Costa Concordia: ancora 24 ore prima di liberare la nave dal carburante

Pierluigi Foschi presidente di Costa crociere

Pierluigi Foschi presidente Costa Crociera ha appena annuciato che saranno necessarie almeno altre 24 ore di studio per comprendere quale sistema usare per liberare la Concordia affondata nelle acque dell'Isola del Giglio dalle 2300 tonnellate di carburante a bordo Il greggio contenuto in 17 compartimenti con doppio fondo e altri sono stati riempiti di gasolio. Nel mentre proseguono a fasi alterne (causa rumori ignoti provenienti dallo scafo sott'acqua) i sondaggi dei sommozzatori alla ricerca dei 16 dispersi.
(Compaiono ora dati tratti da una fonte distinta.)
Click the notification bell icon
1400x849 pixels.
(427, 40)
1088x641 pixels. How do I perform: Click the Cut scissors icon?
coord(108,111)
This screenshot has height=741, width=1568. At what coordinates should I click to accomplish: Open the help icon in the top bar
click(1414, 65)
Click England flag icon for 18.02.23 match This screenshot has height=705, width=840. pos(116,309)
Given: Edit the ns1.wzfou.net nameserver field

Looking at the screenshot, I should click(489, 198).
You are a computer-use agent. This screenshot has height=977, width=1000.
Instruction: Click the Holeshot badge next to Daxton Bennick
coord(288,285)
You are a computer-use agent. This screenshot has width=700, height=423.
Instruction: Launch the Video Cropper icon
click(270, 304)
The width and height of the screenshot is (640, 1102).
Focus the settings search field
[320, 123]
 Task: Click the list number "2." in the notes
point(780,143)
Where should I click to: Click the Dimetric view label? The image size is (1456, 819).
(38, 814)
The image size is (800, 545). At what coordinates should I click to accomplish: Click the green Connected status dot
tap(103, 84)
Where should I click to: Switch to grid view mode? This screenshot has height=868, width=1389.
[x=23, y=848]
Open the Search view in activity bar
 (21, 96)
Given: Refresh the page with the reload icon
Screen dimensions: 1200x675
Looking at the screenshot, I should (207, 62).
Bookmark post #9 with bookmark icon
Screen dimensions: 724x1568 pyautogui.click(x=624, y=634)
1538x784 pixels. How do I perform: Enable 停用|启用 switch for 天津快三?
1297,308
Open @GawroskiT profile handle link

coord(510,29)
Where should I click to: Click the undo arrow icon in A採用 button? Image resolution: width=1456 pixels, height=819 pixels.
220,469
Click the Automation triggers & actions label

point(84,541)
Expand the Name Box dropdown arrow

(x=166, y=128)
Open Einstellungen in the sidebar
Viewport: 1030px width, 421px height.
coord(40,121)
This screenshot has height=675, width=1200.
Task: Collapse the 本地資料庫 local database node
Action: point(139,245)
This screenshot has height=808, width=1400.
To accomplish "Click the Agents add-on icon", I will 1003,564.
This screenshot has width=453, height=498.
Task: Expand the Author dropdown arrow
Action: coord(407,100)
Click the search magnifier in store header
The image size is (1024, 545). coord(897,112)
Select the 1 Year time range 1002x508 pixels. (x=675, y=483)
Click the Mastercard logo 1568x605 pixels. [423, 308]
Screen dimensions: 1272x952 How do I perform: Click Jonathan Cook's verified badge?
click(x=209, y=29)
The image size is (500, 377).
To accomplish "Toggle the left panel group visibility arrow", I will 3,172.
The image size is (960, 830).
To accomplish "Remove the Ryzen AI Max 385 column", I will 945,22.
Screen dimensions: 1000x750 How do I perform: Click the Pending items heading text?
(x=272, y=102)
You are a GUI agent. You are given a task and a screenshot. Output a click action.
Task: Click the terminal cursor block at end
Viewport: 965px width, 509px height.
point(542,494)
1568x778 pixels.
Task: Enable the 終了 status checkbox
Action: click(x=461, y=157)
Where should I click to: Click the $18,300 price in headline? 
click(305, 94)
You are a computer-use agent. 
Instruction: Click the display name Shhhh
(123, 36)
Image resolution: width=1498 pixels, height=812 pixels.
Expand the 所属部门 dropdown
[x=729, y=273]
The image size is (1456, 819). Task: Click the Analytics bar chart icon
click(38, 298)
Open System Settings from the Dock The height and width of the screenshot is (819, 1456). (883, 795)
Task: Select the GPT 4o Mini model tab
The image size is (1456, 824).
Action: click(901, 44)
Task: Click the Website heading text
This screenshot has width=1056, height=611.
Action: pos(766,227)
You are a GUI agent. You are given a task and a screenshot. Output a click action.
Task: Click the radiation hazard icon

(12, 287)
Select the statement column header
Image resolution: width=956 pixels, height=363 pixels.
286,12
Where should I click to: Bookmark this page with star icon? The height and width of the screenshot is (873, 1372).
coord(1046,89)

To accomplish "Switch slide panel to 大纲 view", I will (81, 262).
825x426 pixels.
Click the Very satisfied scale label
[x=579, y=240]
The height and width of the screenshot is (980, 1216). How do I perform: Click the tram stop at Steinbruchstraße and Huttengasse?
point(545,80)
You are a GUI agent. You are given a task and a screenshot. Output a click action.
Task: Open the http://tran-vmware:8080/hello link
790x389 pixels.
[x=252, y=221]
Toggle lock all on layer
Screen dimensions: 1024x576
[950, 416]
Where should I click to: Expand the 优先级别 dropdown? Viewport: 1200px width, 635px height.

Dunque ancora un giorno prima che sia scongiurato il disastro ambientale. Per il momento, assicura Foschi:

non ci sono tracce di perdita carburante e stiamo cercando di capire il comportamento del relitto di fronte a un peggioramento delle condizioni meteo.

Rispetto alla proposta avazata dal Ministro Clini di sospendere il passaggio delle navi da crociera Costa in zone marine delicate e strategiche risponde Foschi:

Conosco il ministro da molto tempo e trovo la sua proposta ragionevole. Noi siamo qui disposti a parlarne e a organizzarci.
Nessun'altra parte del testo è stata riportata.